Le conflit découle de décisions imposées d’en haut, consistant à importer un grand nombre de travailleurs migrants et à construire des lieux de culte pour eux, sans tenir compte des besoins locaux ni de leur consentement. S’y opposer n’est pas de l’extrémisme. C’est de la légitime défense démocratique.
Ce qui est arrivé à Masha révèle la transformation politique qui s’est opérée dans de nombreux pays que l’on croyait autrefois à l’abri des pressions idéologiques communistes et autoritaires.

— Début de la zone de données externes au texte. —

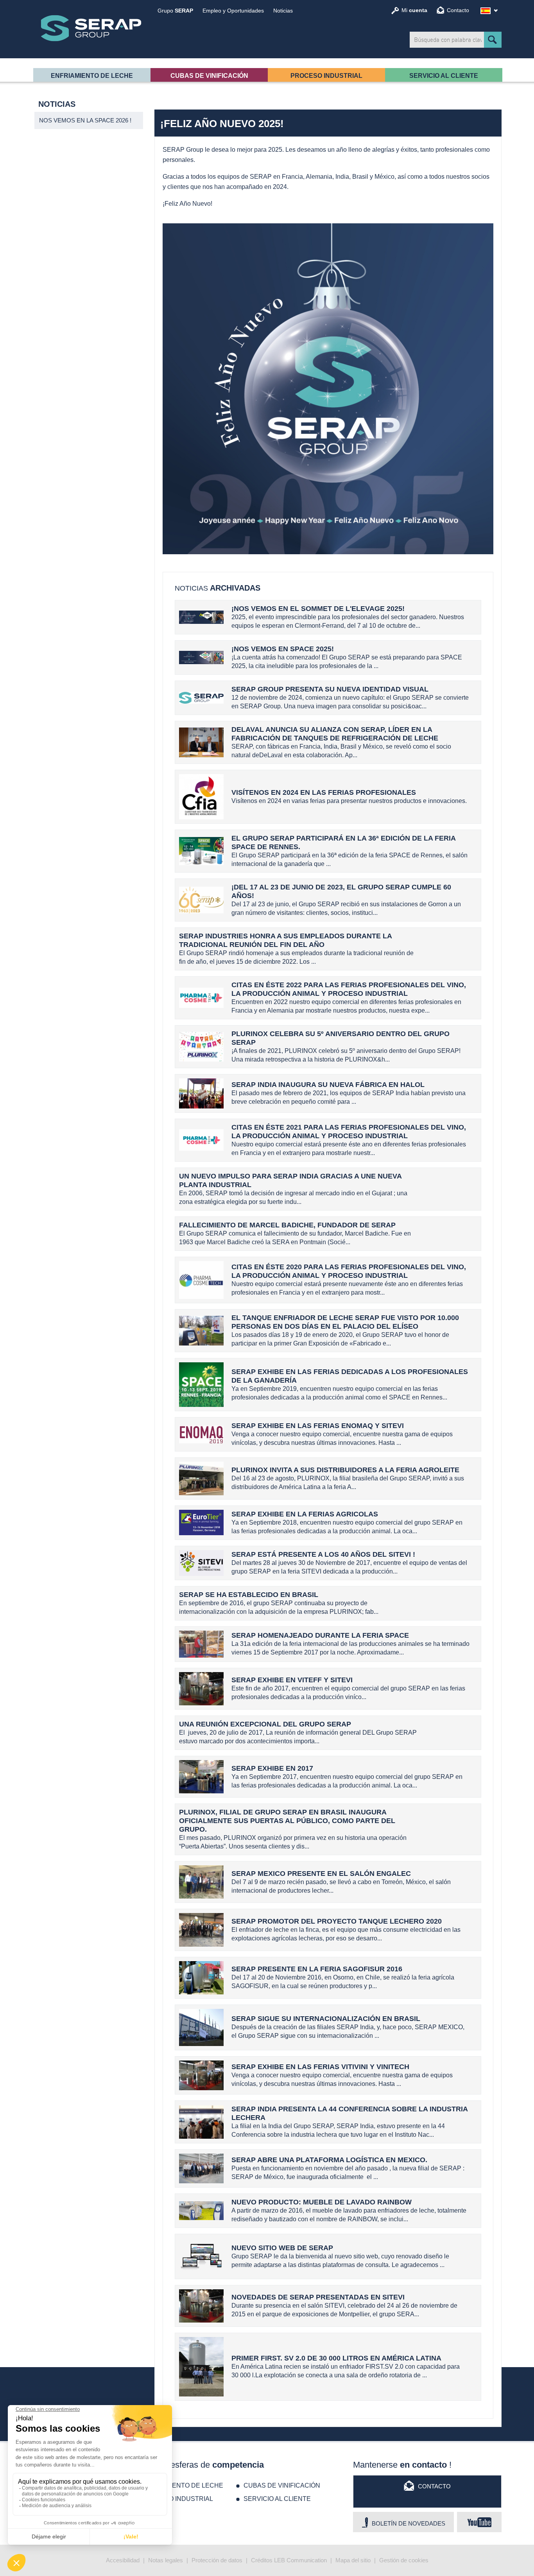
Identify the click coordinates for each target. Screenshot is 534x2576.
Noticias (283, 10)
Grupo (175, 10)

Le système judiciaire n’est plus calibré pour l’équité, mais pour la préservation des récits approuvés.
Dès lors que l’État commence à traiter la dissidence comme de l’extrémisme, il en vient inévitablement à traiter les citoyens ordinaires comme des suspects et les enfants comme des criminels.
Cette affaire ne concerne pas un poème. Elle concerne le remplacement des rouages d’une république par les mécanismes d’un système qui ressemble de plus en plus à la description que fait Orwell de l’État communiste.
Et dans ce système, la seule parole inacceptable est celle qui contredit l’avenir que l’État souhaite pour son peuple, même lorsque ce peuple n’a que douze ans.